**Stated task:** Please reproduce the listing below verbatim, beginning at the line that contains "Given: Open the Terminal tool window tab" and continuing through the end of the listing. Leave the pictures out of your answer.

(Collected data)
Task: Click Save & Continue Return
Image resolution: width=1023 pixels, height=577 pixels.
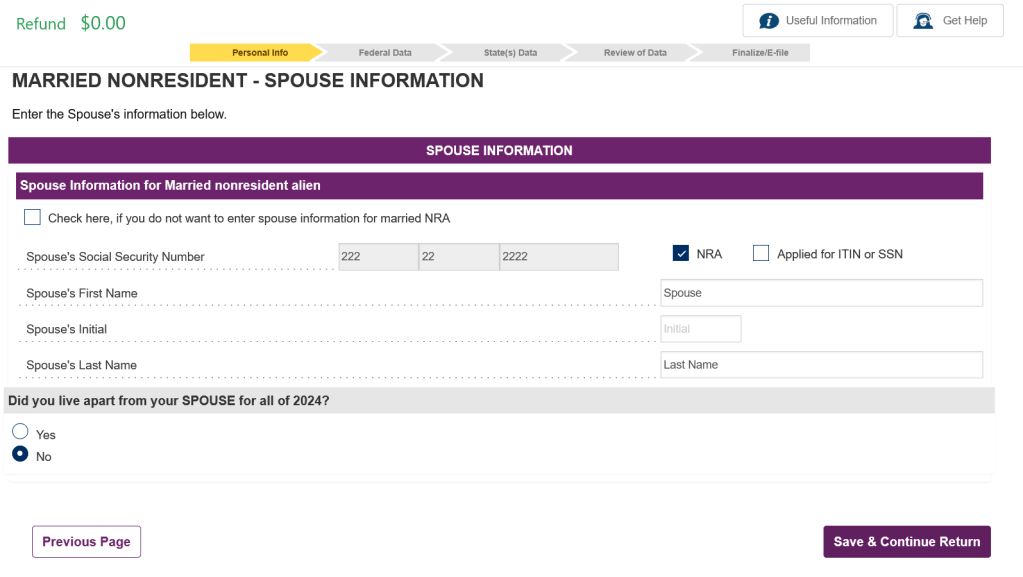Action: point(906,542)
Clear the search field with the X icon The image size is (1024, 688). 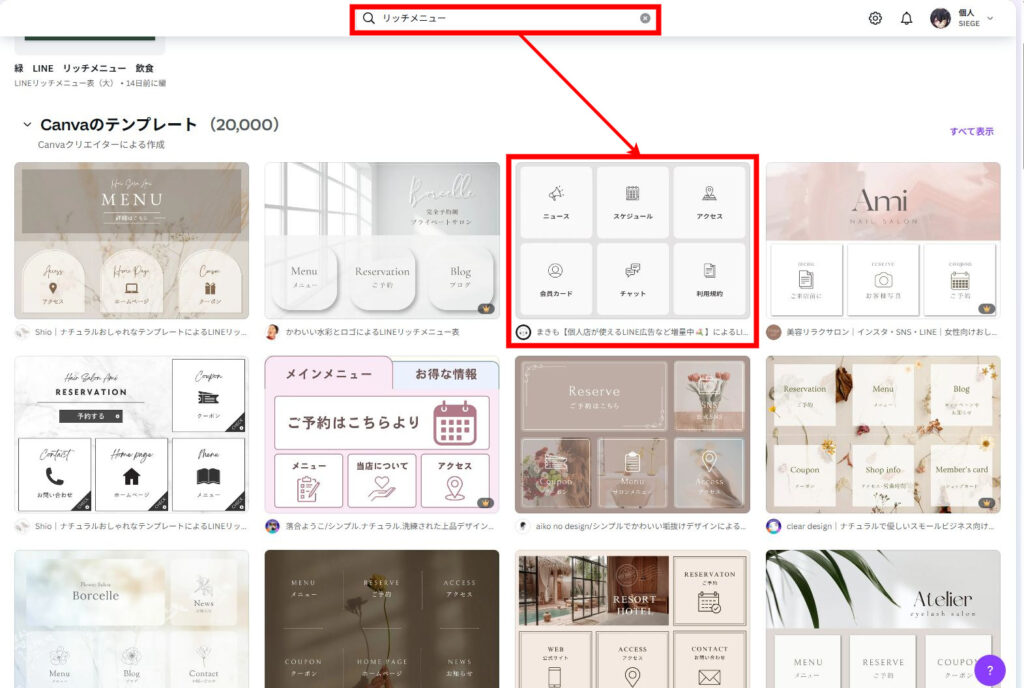pos(645,18)
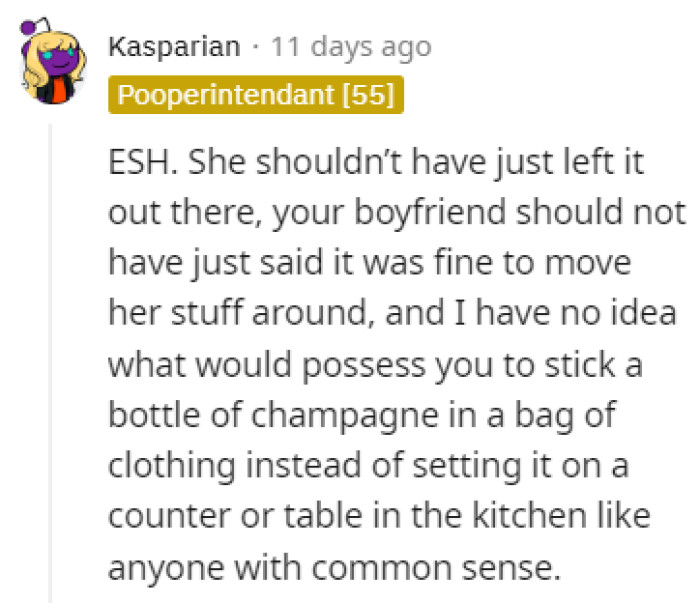Click the Pooperintendant [55] flair badge
Viewport: 700px width, 603px height.
click(255, 97)
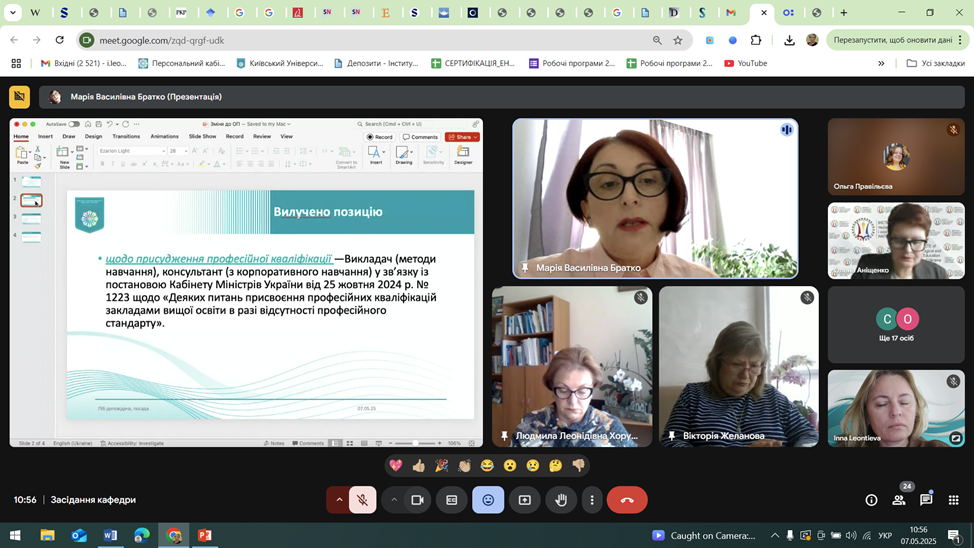Open the meeting details info icon

(x=871, y=500)
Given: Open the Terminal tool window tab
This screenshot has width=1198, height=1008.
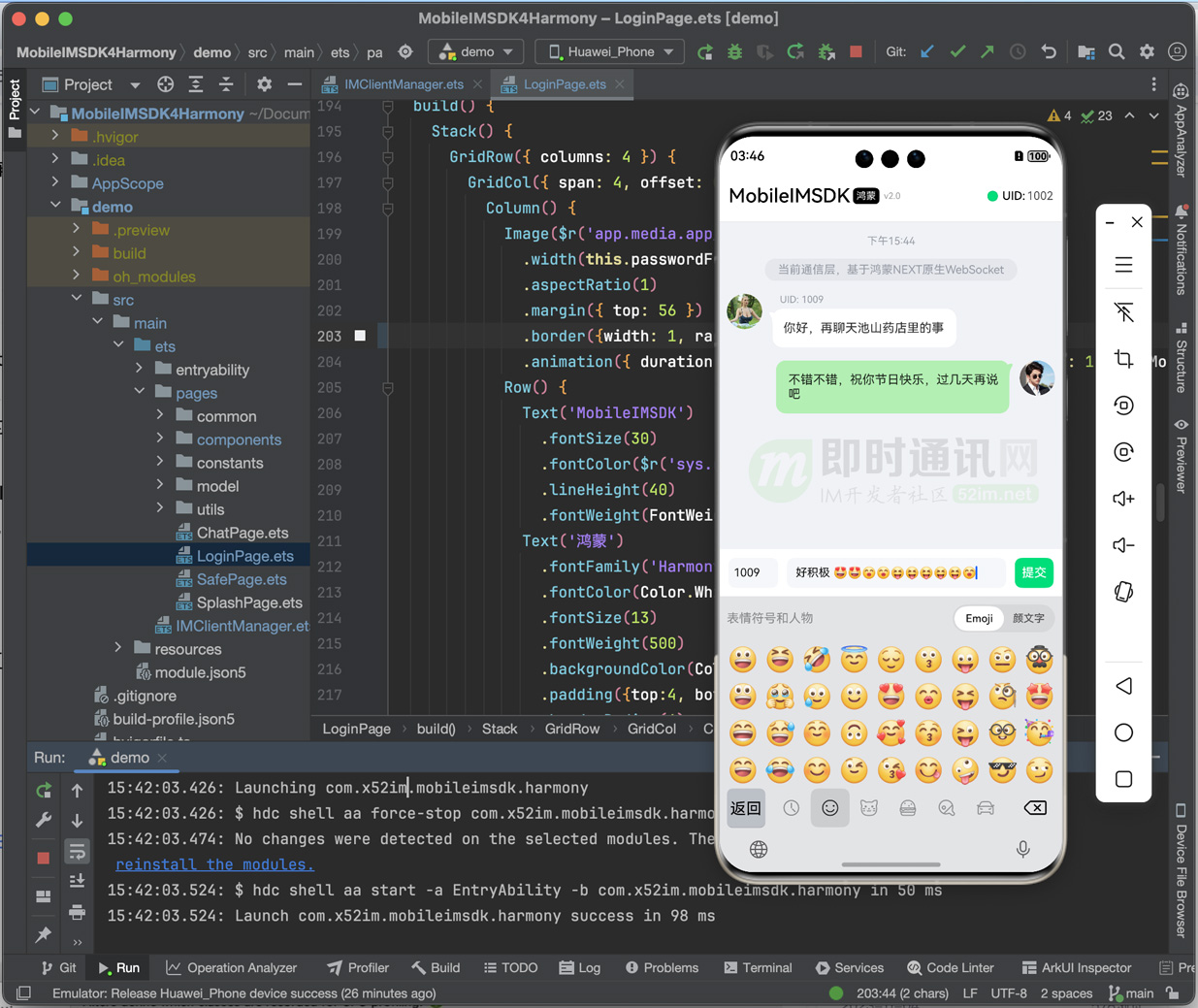Looking at the screenshot, I should [758, 967].
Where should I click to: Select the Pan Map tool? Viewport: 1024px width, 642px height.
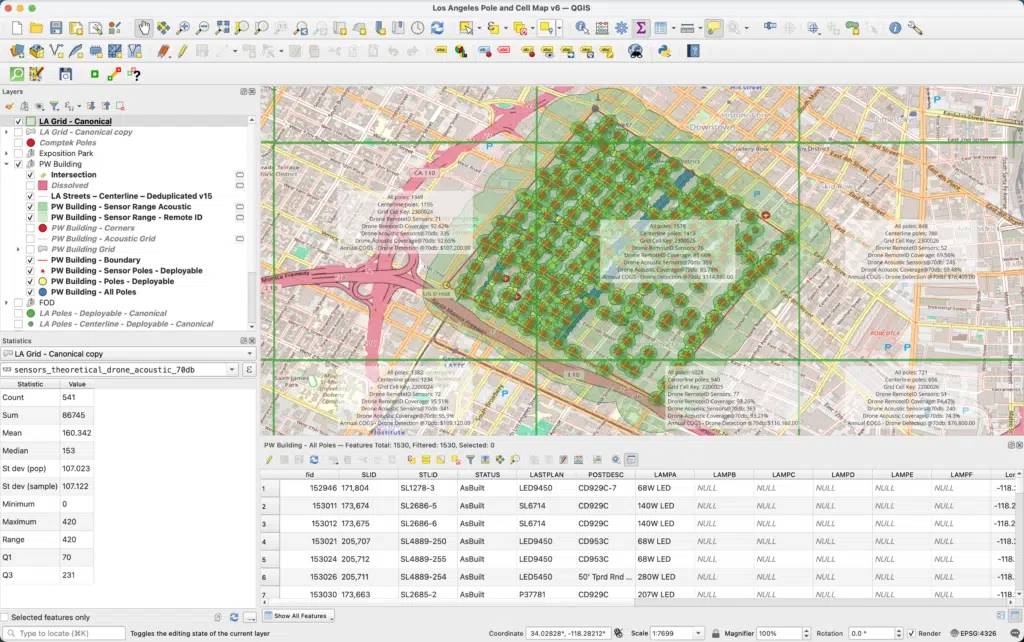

**The result:**
Given: Open the Terminal tool window tab
This screenshot has width=1198, height=1008.
Looking at the screenshot, I should [758, 967].
Where should I click to: Select the Pan Map tool? Viewport: 1024px width, 642px height.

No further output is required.